A stretch of the entries below is to be set down exactly, running from the line with "The height and width of the screenshot is (608, 730)." through the line with "Click the 21,4 тыс. retweet count", both included, and no other line.
··· INPUT
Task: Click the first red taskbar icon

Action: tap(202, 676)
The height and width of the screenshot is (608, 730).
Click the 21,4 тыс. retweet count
······
··· INPUT
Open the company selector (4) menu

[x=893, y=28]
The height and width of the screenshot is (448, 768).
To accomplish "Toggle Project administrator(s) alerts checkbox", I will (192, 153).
······
* **SOLVED EXERCISE**:
The height and width of the screenshot is (608, 730).
Click the 21,4 тыс. retweet count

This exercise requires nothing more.